In conclusion, individuals who harbour mtDNA mutations may be at risk of developing severe hearing deficit, and these individuals should avoid ototoxic agents, such as aminoglycoside antibiotics, which may further compromise cochlear function [3].

Our study suggests that SNHL is an important feature in mitochondrial disorders and should be considered in the diagnostic workup and management of patients with suspected mitochondrial disease. We found that cochlear implantation in a patient with multisystem degenerative disease greatly contributed to the patient’s quality of life and made it possible for him to communicate with family members and caregivers better than previously.

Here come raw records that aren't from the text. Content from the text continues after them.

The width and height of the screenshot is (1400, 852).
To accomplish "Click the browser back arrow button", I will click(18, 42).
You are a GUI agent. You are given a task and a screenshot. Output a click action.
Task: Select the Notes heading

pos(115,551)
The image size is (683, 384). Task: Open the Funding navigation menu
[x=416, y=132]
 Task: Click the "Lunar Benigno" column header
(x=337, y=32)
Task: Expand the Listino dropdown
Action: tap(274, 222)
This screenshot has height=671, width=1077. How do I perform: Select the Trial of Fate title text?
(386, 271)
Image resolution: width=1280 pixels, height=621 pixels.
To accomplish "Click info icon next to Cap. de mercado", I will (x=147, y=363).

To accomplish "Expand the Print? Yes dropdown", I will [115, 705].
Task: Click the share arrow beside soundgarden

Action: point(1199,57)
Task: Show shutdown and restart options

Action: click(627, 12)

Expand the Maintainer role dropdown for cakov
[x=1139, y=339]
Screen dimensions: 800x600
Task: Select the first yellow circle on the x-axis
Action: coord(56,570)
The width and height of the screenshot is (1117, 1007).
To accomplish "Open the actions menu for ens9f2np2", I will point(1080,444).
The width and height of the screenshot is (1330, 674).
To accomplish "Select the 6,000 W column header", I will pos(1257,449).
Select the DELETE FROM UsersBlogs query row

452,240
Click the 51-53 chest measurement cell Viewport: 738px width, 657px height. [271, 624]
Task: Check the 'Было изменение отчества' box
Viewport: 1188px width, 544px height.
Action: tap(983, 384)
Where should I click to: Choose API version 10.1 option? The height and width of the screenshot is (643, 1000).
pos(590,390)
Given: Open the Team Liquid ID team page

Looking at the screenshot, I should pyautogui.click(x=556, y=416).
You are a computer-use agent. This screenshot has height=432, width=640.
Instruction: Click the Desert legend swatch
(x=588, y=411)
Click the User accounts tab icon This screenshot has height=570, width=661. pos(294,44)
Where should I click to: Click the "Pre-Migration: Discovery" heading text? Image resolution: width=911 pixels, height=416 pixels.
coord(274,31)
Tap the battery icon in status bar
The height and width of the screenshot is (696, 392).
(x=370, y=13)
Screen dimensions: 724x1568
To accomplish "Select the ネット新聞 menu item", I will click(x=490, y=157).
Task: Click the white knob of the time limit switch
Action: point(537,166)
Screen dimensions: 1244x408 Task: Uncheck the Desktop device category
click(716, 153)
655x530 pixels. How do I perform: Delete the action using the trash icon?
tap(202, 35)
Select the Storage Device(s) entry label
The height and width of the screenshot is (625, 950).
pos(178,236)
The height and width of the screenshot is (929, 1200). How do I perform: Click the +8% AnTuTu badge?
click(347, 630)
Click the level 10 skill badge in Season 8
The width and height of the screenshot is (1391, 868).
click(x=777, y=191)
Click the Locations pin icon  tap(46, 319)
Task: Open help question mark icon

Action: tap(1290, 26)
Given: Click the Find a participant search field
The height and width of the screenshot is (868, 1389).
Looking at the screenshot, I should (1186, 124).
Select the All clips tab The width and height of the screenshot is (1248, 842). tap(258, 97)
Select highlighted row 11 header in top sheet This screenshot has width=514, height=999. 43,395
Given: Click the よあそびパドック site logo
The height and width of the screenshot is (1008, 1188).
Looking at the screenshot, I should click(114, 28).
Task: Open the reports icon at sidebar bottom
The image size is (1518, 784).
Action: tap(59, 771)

The results indicated that cochlear implantation can be recommended for patients with MELAS syndrome and other mitochondrial disorders, if they have residual retrocochlear function.

Conflicts of Interest

The authors declare that they have no conflict of interests.

Acknowledgments

The authors are kindly thankful to Drs. Moreno Ferrarini, Federica Taioli, and Silvia Testi from Clinical Neurology, Department of Neurological, Neuropsychological, Morphological and Movement Sciences, University of Verona, Italy, for technical support. The authors declare no conflicts of interest. All coauthors have read and agreed the contents of the paper.